All approaches are reasonably fast (faster than Python, anyway, and this use isn't speed critical):

Time Method
7 ms Static native code (not portable)
10 ms Static bytecode (not portable)
11 ms Bytecode using Dynlink
20 ms Using #load with ocaml
26 ms Python 2
60 ms Python 3

On balance, I think we should go for the #load trick for now. It's a bit less efficient than using Dynlink, but it doesn't require any modifications to the OCaml libraries and it handles recursive dependencies. Also, it doesn't require any changes to code.

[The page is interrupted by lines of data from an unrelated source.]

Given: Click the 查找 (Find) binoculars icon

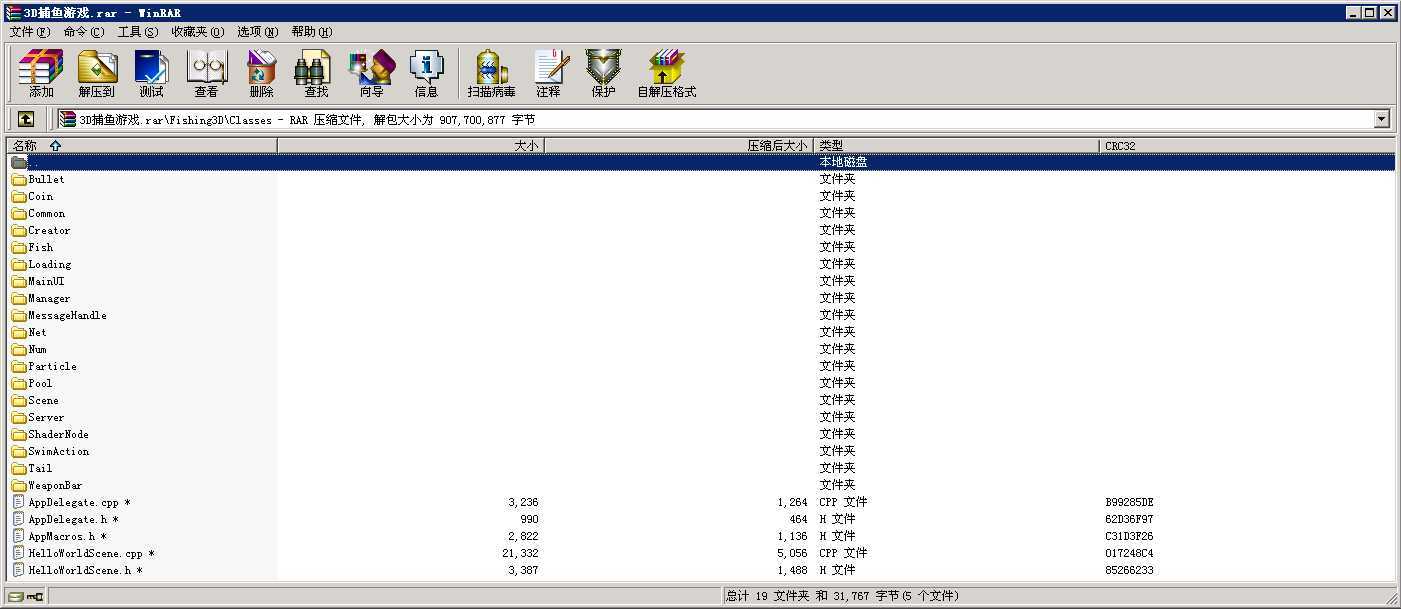Looking at the screenshot, I should pos(316,74).
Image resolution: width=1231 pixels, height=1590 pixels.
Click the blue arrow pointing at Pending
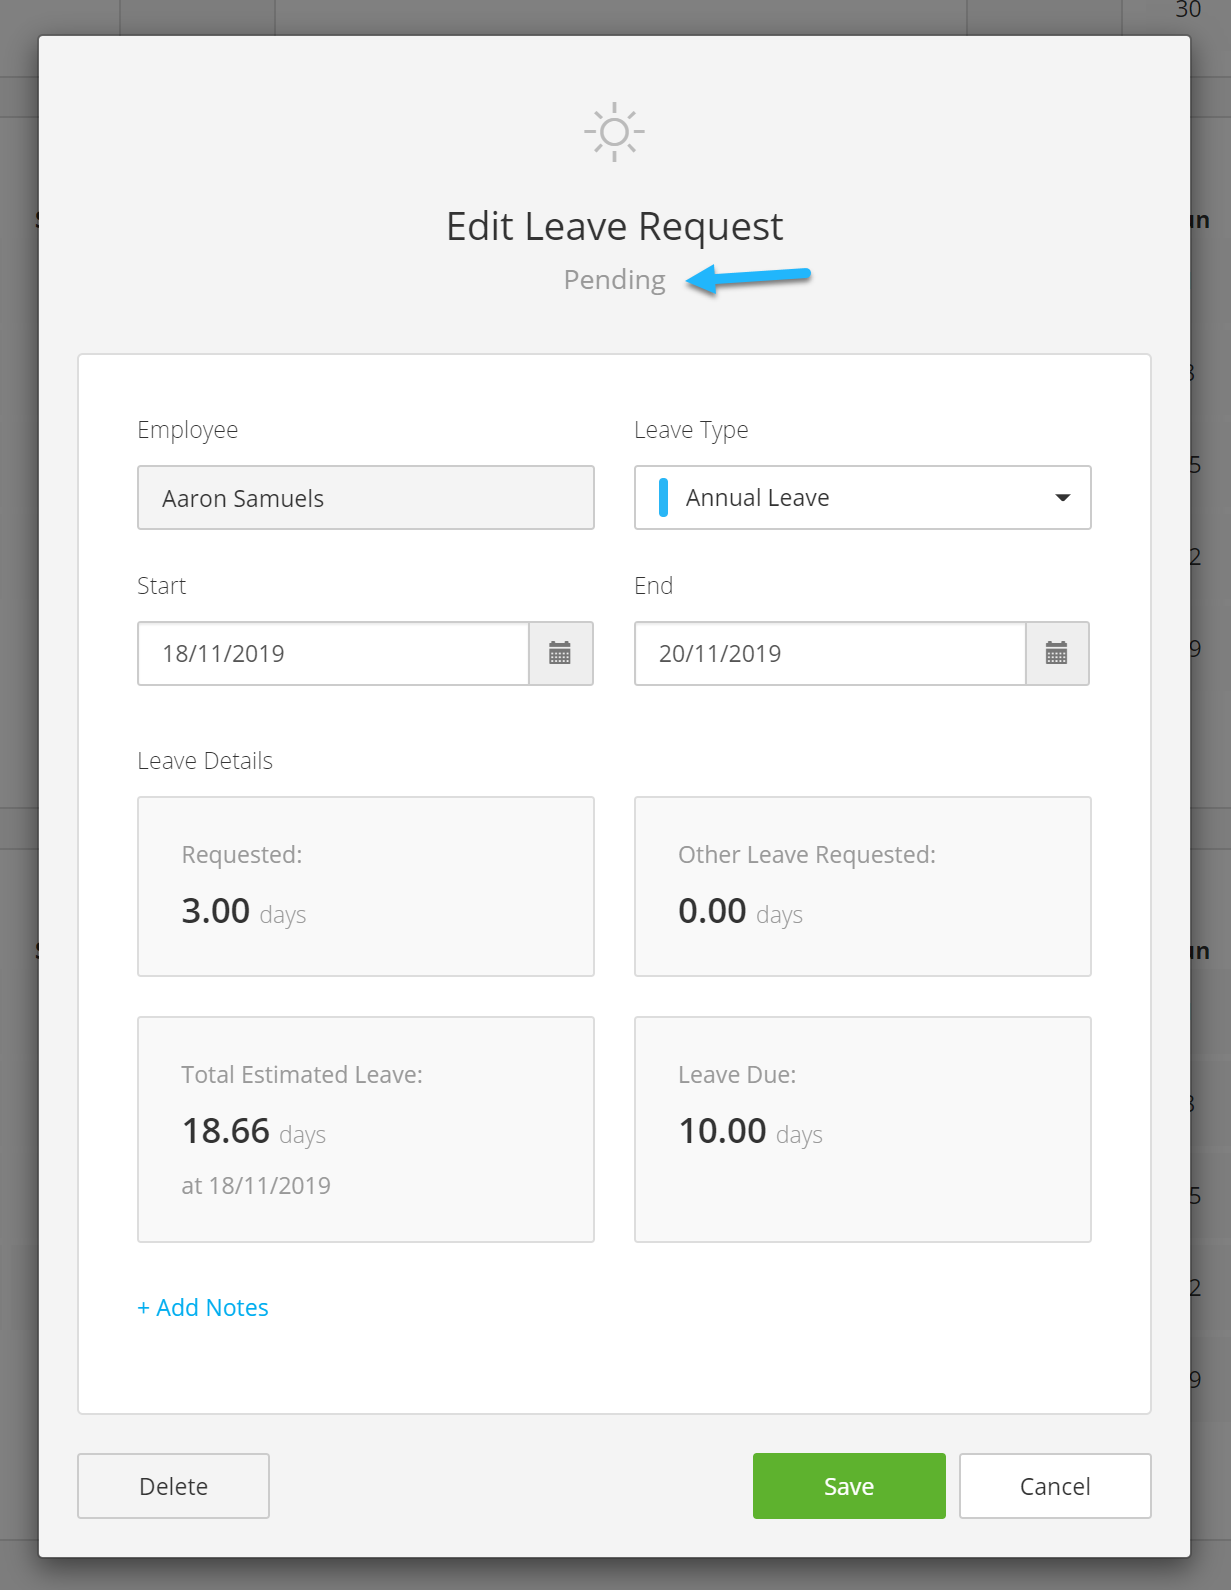coord(748,279)

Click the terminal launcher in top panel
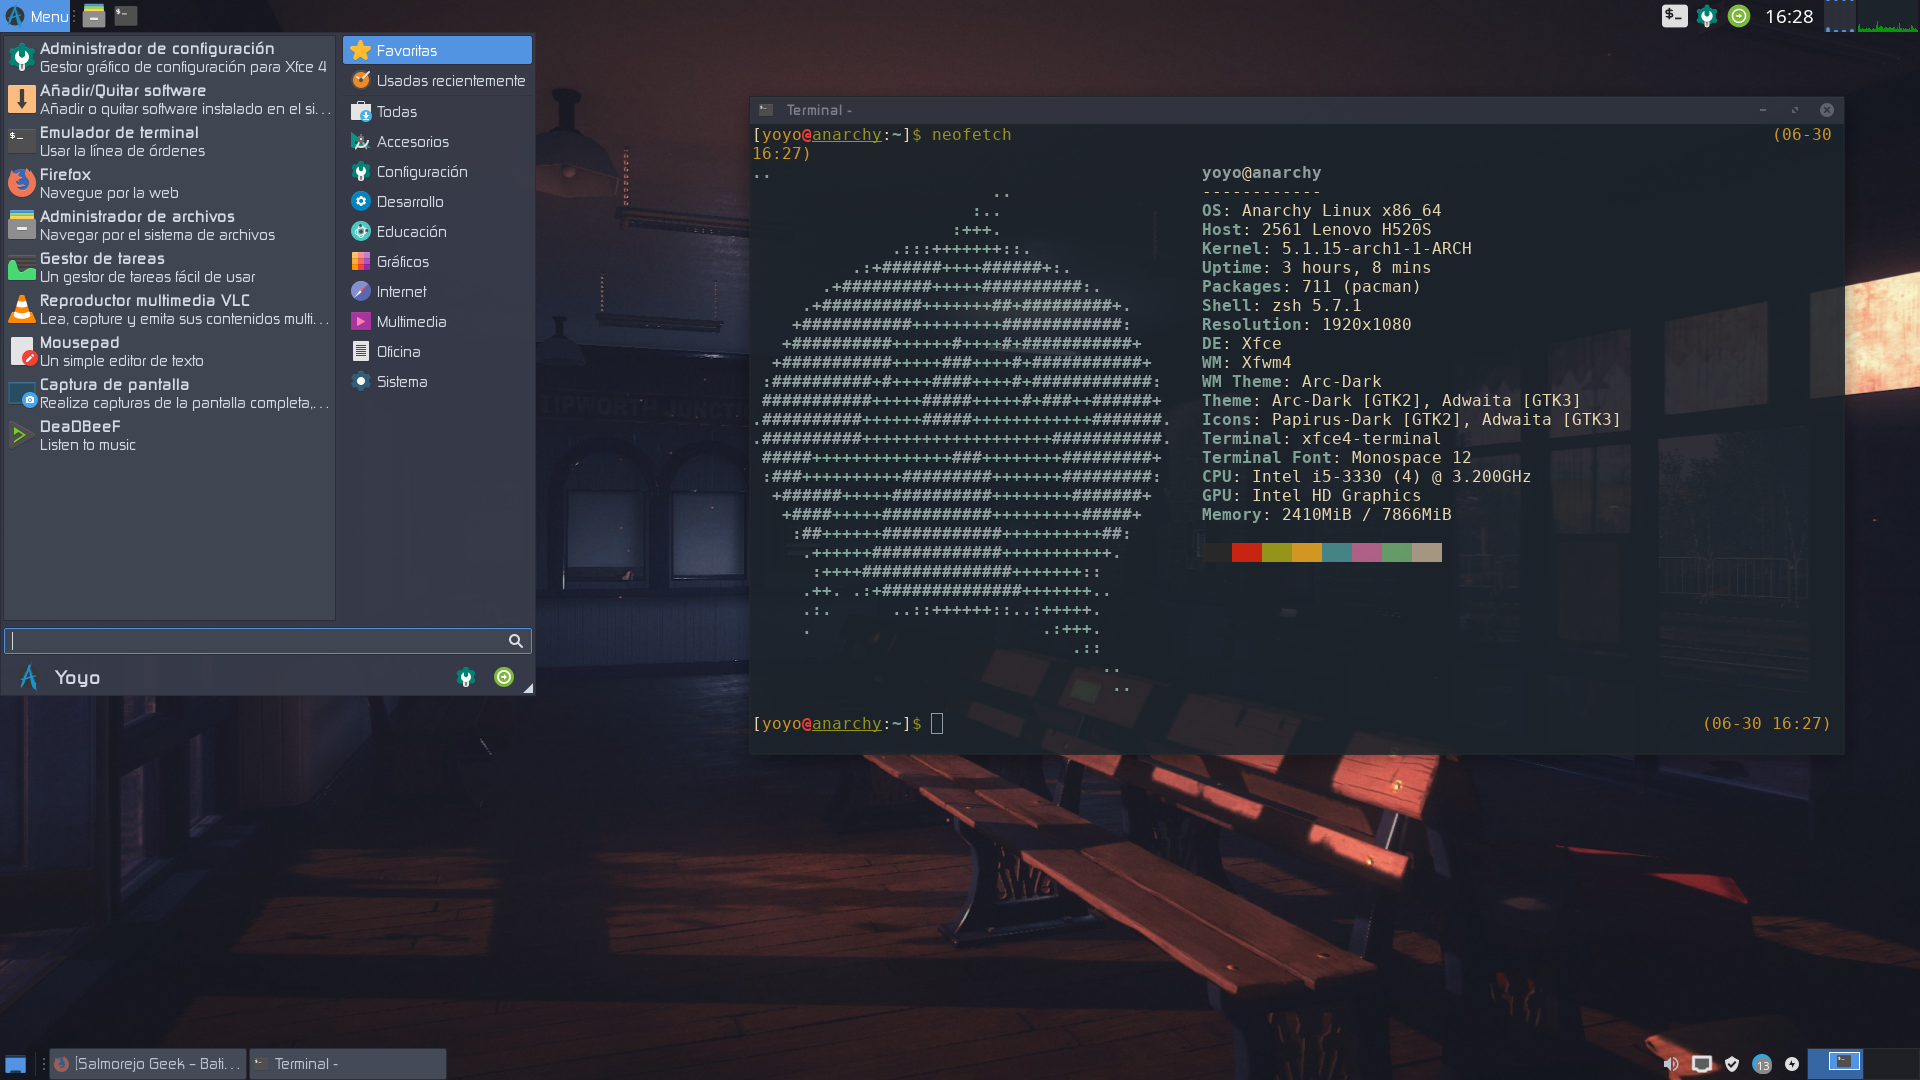[x=125, y=16]
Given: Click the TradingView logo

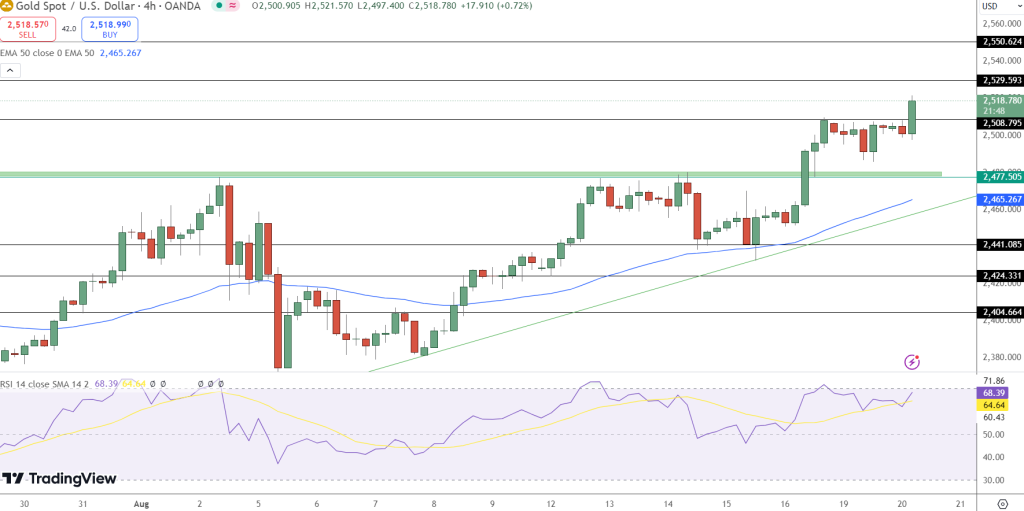Looking at the screenshot, I should (58, 479).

The times above are for the "gpg --version" test script. This shell script and launcher can be used to test the actual 0install OCaml code:

launch.sh
1
ocaml `ocamlfind query -r -i-format yojson xmlm` ./launch.ml "$@"
launch.ml
1
2
3
4
5
6
7
8
#load "easy_format.cmo";;
#load "biniou.cma";;
#load "yojson_biniou.cmo";;
#load "yojson.cmo";;
#load "xmlm.cmo";;
#load "str.cma";;
#load "unix.cma";;
#load "main.cma";;

Times are around 40 ms, compared to 10 ms for static byte-code and 5 ms for native code. We should be able to get 0install to pass the -I flags itself, if we want to avoid calling ocamlfind and using a shell script.

Conclusions

I think that dynamically linking the Unix module, as described above, is sufficient for the next step in converting 0install: we should be able to ship cross-platform bytecode that statically links all libraries except Unix and which works everywhere. It will run with an unmodified ocaml and unix.cma, providing the runtime versions match exactly the compile-time ones. Essentially, that means that we ship binaries of ocaml though 0install and just stick with a single version for as long as possible. Fixing that will have to wait for later.

Update (2013-07-14)

Using #load isn't safe. When you do ocaml /path/to/script.ml, it adds the current directory (not the directory containing the script) to the start of the search path. Thus:

$ cd /tmp
$ /usr/bin/myprog

will first try to load myprog's libraries (e.g. unix.cma) from /tmp!

Looks like we will need to do something with Dynlink after all.